**Извлечённые данные**
§
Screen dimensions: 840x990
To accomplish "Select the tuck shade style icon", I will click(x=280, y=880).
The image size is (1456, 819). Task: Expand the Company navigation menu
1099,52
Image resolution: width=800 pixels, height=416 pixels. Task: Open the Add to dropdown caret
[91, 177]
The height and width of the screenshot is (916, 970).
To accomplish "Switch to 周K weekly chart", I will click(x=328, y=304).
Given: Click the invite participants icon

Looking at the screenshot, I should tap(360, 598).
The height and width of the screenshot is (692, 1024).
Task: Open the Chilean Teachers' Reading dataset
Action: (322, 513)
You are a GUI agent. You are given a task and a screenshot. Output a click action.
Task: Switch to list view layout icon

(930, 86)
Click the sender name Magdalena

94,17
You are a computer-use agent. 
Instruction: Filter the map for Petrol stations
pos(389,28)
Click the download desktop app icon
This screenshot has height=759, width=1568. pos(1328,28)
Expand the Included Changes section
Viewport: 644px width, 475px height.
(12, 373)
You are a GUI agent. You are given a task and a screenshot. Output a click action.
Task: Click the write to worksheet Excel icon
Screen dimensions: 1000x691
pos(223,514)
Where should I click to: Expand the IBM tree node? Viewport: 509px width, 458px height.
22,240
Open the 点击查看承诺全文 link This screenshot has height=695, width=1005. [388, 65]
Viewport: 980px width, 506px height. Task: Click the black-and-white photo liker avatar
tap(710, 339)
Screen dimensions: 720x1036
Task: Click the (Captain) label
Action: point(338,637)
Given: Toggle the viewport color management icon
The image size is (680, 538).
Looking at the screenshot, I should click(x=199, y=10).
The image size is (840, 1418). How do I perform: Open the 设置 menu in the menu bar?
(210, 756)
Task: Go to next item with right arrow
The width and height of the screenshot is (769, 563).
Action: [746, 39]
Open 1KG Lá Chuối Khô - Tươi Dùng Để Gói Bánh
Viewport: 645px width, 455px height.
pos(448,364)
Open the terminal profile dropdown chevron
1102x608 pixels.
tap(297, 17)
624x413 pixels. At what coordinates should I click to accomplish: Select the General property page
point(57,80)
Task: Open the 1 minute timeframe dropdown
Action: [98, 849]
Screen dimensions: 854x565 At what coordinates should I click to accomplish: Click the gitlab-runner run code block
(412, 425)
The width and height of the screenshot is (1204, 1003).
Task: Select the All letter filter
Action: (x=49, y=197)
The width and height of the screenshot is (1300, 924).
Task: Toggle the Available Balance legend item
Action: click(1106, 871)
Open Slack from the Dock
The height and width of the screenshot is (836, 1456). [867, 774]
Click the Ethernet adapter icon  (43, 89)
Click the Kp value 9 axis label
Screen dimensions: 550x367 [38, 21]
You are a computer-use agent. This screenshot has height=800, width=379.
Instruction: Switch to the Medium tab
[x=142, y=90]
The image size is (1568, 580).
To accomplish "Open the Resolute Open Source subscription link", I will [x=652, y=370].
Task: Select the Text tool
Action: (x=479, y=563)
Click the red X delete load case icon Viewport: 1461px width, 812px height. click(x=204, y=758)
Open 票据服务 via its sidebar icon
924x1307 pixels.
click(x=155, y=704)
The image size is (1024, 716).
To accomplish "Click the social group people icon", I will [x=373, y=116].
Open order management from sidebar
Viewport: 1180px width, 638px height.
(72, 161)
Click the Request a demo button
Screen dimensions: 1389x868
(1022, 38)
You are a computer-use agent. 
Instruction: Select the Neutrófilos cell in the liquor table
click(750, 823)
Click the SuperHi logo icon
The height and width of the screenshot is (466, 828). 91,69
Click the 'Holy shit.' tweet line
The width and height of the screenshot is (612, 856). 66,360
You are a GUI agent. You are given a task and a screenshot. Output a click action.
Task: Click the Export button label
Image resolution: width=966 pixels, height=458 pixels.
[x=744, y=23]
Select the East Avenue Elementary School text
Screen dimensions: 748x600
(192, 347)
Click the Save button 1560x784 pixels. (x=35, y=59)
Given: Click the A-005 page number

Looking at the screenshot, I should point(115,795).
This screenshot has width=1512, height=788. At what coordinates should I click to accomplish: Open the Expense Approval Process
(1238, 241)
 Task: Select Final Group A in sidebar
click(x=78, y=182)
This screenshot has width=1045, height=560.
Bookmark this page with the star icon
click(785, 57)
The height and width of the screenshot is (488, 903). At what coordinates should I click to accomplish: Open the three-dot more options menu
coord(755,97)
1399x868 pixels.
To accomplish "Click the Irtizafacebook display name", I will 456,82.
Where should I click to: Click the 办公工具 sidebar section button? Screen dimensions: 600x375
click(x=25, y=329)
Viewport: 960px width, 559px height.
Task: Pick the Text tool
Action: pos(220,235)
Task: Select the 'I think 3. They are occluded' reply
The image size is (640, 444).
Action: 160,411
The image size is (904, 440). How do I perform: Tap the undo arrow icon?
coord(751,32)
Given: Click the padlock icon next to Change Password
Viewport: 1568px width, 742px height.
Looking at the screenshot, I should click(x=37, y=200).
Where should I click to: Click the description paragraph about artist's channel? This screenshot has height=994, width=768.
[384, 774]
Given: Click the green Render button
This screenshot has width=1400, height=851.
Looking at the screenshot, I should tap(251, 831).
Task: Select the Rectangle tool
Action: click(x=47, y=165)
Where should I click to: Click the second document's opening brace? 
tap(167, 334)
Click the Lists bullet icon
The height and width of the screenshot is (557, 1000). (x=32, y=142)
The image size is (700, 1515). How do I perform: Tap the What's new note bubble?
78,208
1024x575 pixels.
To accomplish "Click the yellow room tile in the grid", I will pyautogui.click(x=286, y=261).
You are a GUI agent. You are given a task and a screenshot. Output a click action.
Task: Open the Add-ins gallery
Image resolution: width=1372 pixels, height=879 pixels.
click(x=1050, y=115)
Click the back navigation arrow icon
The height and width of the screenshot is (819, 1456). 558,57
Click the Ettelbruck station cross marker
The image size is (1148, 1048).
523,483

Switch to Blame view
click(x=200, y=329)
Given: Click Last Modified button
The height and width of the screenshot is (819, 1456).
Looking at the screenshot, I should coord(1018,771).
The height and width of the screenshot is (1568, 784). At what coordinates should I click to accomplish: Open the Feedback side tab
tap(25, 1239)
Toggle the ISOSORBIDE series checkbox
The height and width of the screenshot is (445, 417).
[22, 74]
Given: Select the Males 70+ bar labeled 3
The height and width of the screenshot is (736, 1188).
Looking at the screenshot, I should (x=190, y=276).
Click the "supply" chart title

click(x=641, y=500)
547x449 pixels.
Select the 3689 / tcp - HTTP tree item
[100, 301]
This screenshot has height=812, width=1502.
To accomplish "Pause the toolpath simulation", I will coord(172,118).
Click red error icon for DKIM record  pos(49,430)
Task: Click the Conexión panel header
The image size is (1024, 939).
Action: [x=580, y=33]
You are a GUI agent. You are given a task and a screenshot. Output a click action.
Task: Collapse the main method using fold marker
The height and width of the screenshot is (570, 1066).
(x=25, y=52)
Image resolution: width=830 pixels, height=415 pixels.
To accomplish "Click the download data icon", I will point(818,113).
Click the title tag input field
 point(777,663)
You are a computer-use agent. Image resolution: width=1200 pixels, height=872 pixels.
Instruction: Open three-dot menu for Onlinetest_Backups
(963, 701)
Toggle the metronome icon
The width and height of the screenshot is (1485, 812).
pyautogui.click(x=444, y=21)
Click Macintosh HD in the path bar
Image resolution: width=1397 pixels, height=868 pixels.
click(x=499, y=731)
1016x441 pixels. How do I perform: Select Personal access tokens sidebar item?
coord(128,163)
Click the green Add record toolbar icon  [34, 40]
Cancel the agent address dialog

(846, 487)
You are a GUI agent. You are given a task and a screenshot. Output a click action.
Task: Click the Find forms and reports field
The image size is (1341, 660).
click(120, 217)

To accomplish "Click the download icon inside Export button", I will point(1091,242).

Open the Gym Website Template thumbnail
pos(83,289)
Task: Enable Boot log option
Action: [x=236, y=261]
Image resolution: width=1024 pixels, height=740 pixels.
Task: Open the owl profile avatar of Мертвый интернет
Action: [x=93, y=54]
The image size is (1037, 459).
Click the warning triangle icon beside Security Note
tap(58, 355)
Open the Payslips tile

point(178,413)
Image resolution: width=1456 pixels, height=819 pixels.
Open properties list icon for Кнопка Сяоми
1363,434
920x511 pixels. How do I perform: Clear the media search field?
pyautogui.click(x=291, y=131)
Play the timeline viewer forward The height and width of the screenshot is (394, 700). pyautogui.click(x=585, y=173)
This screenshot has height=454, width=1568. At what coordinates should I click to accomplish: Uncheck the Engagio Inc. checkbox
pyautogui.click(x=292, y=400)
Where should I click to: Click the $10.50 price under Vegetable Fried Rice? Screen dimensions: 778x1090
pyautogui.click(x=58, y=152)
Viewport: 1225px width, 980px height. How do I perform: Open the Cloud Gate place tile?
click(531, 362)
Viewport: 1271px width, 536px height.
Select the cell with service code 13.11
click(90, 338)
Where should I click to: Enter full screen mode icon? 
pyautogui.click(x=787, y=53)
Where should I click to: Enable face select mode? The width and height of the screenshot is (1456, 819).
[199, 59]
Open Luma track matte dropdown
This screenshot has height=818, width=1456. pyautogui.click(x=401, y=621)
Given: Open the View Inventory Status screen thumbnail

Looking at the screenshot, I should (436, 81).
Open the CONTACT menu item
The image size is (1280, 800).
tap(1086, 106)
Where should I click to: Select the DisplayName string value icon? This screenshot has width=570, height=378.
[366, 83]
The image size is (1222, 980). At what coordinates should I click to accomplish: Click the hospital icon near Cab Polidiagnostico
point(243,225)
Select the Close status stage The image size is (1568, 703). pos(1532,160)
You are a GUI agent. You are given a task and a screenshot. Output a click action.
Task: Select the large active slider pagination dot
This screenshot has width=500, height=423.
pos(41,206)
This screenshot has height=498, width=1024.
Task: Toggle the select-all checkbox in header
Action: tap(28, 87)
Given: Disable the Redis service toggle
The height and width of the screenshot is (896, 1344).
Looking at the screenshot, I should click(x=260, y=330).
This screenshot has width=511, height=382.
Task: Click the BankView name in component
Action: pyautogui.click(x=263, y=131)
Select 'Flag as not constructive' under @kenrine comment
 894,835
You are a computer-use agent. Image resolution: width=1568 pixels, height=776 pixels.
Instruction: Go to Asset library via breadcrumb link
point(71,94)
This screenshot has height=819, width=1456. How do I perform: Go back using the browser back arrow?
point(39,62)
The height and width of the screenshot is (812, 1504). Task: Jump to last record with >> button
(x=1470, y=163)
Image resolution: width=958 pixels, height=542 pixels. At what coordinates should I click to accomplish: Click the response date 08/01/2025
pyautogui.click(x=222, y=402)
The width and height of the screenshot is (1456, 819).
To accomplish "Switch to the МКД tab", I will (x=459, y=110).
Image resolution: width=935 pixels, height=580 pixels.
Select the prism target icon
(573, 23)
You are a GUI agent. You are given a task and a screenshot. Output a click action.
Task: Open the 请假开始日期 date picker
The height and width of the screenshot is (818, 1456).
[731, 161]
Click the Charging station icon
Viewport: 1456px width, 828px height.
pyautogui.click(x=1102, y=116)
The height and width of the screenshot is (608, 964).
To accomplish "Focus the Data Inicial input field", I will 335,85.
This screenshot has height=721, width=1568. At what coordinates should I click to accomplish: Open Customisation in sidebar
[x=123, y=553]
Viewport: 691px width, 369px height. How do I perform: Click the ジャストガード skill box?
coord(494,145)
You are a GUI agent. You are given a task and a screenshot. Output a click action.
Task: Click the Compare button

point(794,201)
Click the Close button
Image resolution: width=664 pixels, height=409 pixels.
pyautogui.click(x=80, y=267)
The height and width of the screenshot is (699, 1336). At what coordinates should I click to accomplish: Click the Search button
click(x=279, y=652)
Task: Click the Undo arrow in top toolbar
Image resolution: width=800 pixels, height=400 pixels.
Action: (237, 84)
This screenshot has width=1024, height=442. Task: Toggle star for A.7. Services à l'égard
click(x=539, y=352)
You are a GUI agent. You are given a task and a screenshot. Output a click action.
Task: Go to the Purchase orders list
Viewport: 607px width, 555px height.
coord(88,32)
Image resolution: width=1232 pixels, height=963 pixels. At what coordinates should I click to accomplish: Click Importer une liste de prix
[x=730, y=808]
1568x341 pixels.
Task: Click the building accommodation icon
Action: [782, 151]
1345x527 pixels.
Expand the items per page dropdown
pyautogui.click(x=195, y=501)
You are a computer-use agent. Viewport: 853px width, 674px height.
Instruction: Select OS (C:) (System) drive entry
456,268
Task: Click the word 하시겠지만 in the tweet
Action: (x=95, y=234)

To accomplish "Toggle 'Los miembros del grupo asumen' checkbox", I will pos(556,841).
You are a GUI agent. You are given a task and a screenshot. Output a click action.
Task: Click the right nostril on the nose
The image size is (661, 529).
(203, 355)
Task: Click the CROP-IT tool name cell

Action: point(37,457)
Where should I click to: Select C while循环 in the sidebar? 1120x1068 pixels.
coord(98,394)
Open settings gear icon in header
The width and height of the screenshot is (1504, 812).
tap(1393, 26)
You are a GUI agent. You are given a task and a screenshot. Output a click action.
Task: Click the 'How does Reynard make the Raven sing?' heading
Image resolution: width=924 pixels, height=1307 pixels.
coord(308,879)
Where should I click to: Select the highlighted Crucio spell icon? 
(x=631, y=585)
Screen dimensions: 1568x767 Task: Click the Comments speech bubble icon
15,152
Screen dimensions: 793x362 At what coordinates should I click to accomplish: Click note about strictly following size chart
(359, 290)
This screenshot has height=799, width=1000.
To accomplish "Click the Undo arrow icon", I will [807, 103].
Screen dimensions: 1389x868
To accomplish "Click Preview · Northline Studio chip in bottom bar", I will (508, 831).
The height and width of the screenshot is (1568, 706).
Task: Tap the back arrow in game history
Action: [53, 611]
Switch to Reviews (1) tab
§
**Условие задачи**
Пожалуйста, занесите строки из записей выше в таблицу Markdown со столбцами «Номер» и «Строка», пропустив пустые. Начните со строки, где есть "Toggle the ISOSORBIDE series checkbox", и закончите строкой, где есть "click(x=499, y=731)", включив обе.

**Результат**
| Номер | Строка |
|---|---|
| 1 | Toggle the ISOSORBIDE series checkbox |
| 2 | The height and width of the screenshot is (445, 417). |
| 3 | [22, 74] |
| 4 | Given: Select the Males 70+ bar labeled 3 |
| 5 | The height and width of the screenshot is (736, 1188). |
| 6 | Looking at the screenshot, I should (x=190, y=276). |
| 7 | Click the "supply" chart title |
| 8 | click(x=641, y=500) |
| 9 | 547x449 pixels. |
| 10 | Select the 3689 / tcp - HTTP tree item |
| 11 | [100, 301] |
| 12 | This screenshot has height=812, width=1502. |
| 13 | To accomplish "Pause the toolpath simulation", I will coord(172,118). |
| 14 | Click red error icon for DKIM record  pos(49,430) |
| 15 | Task: Click the Conexión panel header |
| 16 | The image size is (1024, 939). |
| 17 | Action: [x=580, y=33] |
| 18 | You are a GUI agent. You are given a task and a screenshot. Output a click action. |
| 19 | Task: Collapse the main method using fold marker |
| 20 | The height and width of the screenshot is (570, 1066). |
| 21 | (x=25, y=52) |
| 22 | Image resolution: width=830 pixels, height=415 pixels. |
| 23 | To accomplish "Click the download data icon", I will point(818,113). |
| 24 | Click the title tag input field |
| 25 |  point(777,663) |
| 26 | You are a computer-use agent. Image resolution: width=1200 pixels, height=872 pixels. |
| 27 | Instruction: Open three-dot menu for Onlinetest_Backups |
| 28 | (963, 701) |
| 29 | Toggle the metronome icon |
| 30 | The width and height of the screenshot is (1485, 812). |
| 31 | pyautogui.click(x=444, y=21) |
| 32 | Click Macintosh HD in the path bar |
| 33 | Image resolution: width=1397 pixels, height=868 pixels. |
| 34 | click(x=499, y=731) |